Welcome!

Cloud Expo Authors: Pat Romanski, Yeshim Deniz, Elizabeth White, Liz McMillan, Unitiv Blog

Related Topics: Cloud Expo, SOA & WOA, Virtualization, Web 2.0, Apache, Security

Cloud Expo: Article

Arrival of Big Data Opens Up a New Range of Analytics

It's happening: Hadoop and SQL worlds are converging

With Strata, IBM IOD, and Teradata Partners conferences all occurring this week, it’s not surprising that this is a big week for Hadoop-related announcements. The common thread of announcements is essentially, “We know that Hadoop is not known for performance, but we’re getting better at it, and we’re going to make it look more like SQL.” In essence, Hadoop and SQL worlds are converging, and you’re going to be able to perform interactive BI analytics on it.

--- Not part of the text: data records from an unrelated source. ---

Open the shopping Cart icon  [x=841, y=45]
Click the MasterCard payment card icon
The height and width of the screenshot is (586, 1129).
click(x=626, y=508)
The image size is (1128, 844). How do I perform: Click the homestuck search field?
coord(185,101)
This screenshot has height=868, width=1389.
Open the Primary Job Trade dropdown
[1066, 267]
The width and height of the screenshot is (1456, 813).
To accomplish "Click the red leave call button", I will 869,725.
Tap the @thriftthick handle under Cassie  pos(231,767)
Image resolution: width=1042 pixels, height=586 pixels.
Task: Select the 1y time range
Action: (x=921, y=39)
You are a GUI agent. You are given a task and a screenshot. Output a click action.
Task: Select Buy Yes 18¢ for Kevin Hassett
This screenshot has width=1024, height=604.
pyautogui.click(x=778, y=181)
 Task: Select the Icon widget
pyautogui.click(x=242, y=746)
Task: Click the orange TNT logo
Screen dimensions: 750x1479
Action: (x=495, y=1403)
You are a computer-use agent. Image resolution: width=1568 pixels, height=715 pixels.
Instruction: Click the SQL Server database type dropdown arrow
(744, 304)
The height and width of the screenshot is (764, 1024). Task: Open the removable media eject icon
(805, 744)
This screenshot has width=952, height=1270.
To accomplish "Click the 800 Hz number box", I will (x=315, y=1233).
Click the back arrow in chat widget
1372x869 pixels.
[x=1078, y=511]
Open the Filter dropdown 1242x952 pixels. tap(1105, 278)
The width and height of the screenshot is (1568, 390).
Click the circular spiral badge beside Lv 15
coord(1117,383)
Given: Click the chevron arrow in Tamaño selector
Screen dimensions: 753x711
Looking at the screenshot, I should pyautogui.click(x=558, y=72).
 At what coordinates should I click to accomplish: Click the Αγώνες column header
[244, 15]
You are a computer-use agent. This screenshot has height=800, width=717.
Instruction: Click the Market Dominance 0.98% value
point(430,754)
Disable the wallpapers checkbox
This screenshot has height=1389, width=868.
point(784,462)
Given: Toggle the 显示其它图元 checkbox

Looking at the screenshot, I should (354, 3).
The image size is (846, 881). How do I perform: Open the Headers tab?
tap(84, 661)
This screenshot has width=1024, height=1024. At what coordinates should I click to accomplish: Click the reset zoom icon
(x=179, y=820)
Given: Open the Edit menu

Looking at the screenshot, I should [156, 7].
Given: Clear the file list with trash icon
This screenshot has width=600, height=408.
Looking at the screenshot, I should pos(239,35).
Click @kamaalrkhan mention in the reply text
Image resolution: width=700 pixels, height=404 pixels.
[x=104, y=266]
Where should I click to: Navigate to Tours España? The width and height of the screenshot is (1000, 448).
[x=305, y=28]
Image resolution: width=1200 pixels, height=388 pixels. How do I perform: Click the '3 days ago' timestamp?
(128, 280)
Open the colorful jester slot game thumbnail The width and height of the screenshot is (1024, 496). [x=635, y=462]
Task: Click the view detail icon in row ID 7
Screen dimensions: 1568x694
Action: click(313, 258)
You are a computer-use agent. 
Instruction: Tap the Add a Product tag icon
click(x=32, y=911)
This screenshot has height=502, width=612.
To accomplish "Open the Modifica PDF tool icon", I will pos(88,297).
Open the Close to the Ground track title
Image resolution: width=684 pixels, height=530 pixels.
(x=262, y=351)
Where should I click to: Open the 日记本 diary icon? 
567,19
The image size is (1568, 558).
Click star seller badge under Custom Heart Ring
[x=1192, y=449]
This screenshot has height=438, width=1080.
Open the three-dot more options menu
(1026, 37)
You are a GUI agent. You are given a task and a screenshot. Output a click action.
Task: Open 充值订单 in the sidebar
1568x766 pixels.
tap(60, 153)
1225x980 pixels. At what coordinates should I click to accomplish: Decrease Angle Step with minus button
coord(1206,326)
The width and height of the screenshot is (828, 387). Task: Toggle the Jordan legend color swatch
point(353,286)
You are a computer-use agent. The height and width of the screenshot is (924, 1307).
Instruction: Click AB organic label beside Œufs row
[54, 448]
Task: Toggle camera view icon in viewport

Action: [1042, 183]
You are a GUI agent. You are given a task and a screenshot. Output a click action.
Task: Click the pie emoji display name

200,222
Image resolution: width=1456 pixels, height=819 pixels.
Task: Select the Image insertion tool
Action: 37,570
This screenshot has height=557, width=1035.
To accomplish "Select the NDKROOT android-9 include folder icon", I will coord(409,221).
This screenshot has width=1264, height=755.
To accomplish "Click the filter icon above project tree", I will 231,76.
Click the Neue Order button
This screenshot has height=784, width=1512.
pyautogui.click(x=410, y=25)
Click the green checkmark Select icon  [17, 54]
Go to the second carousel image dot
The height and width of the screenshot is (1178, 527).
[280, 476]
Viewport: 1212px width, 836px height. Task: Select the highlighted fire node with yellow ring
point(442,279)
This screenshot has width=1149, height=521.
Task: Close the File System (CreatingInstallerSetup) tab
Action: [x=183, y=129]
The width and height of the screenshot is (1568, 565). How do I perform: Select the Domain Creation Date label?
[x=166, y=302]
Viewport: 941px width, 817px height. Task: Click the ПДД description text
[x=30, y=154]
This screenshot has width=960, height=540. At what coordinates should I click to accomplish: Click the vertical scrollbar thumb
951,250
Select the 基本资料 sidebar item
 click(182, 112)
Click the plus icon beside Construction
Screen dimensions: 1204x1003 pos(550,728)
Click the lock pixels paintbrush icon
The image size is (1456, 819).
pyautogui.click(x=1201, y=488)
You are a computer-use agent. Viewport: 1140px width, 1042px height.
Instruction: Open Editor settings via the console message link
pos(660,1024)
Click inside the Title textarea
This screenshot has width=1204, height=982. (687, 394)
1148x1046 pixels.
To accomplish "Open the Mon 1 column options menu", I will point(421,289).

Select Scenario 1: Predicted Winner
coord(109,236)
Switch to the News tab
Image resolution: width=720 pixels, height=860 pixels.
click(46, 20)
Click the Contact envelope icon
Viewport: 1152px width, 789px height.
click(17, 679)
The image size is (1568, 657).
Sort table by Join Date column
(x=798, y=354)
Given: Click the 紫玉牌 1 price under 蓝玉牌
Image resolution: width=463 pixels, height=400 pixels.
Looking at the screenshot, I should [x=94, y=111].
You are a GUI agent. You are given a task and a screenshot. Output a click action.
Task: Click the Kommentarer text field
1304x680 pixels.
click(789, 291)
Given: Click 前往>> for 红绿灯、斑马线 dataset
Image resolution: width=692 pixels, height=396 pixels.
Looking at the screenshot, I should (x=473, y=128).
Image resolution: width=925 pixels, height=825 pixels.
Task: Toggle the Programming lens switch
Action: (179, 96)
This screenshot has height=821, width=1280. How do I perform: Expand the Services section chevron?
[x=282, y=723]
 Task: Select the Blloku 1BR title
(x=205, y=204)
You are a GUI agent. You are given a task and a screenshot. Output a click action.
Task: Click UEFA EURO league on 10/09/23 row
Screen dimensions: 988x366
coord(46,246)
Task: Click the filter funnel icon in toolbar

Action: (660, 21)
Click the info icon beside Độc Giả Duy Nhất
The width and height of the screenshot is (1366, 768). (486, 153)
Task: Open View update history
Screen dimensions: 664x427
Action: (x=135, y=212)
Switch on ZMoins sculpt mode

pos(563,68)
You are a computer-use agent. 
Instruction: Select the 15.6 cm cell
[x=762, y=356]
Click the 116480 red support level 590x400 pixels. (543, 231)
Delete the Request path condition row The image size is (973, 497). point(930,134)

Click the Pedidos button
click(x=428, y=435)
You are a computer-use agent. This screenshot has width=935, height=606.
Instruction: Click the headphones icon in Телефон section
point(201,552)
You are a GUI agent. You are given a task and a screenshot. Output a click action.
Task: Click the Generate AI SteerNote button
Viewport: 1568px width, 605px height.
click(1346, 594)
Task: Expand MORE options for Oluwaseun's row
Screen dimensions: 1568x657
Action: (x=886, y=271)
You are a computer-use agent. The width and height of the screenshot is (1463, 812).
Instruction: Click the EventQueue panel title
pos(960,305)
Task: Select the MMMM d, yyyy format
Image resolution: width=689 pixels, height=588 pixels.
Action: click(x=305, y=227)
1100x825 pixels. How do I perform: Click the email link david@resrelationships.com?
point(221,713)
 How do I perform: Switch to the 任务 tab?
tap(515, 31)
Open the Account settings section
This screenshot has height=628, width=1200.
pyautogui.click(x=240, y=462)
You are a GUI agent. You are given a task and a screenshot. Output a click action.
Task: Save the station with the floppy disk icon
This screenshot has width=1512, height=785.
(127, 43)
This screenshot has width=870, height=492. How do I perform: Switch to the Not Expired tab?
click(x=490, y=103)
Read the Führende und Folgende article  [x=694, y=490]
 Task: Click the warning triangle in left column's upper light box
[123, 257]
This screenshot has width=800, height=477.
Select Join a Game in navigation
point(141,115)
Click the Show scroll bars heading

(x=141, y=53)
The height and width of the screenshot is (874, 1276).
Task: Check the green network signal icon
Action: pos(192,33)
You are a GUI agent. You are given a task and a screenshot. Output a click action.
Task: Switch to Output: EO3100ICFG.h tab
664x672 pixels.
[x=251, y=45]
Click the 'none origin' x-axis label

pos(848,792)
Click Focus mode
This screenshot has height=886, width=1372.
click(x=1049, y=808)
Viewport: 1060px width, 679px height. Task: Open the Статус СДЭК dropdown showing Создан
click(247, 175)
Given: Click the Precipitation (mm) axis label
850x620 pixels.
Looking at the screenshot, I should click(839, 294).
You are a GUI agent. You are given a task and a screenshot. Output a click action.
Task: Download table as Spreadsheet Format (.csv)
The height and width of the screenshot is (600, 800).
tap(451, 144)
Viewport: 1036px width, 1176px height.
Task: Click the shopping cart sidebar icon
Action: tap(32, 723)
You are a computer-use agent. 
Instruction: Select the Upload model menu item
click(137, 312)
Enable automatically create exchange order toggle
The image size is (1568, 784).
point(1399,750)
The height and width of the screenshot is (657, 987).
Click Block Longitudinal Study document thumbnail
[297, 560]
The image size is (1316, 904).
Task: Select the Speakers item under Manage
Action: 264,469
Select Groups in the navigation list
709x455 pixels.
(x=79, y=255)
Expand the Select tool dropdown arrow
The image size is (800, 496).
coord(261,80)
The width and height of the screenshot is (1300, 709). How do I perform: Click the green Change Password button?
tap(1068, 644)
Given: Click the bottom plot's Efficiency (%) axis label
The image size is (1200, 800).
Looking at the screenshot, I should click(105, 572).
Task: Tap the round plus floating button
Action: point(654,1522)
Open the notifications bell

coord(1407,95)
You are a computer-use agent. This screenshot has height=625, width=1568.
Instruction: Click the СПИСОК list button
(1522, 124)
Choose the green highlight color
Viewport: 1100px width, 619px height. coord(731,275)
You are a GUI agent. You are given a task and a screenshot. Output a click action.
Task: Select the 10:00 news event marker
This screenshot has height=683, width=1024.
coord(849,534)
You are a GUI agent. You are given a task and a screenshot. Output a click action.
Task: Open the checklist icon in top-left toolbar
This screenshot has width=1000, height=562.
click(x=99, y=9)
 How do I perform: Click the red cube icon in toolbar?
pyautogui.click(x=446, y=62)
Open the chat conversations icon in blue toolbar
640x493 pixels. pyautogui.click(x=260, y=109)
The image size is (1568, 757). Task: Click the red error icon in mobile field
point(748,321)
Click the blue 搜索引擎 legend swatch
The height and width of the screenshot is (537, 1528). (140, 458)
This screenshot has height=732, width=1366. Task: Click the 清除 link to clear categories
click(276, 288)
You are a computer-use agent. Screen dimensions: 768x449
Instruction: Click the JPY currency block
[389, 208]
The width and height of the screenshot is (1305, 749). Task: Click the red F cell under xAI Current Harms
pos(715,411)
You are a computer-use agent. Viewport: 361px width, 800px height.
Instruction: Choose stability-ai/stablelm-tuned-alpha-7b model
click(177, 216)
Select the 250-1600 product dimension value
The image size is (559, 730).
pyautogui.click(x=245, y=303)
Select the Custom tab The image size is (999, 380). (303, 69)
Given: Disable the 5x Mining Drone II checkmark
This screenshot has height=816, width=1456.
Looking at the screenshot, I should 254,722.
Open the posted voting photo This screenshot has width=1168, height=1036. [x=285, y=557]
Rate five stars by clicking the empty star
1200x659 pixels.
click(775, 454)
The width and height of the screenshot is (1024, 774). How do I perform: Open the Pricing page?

The opportunity and challenge of Big Data from new platforms such as Hadoop is that it opens a new range of analytics. On one hand, Big Data analytics have updated and revived programmatic access to data, which happened to be the norm prior to the advent of SQL. There are plenty of scenarios where taking programmatic approaches are far more efficient, such as dealing with time series data or graph analysis to map many-to-many relationships.

It also leverages in-memory data grids such as Oracle Coherence, IBM WebSphere eXtreme Scale, GigaSpaces and others, and, where programmatic development (usually in Java) proved more efficient for accessing highly changeable data for web applications where traditional paths to the database would have been I/O-constrained. Conversely Advanced SQL platforms such as Greenplum and Teradata Aster have provided support for MapReduce-like programming because, even with structured data, sometimes using a Java programmatic framework is a more efficient way to rapidly slice through volumes of data.

But when you talk analytics, you can’t simply write off the legions of SQL developers that populate enterprise IT shops.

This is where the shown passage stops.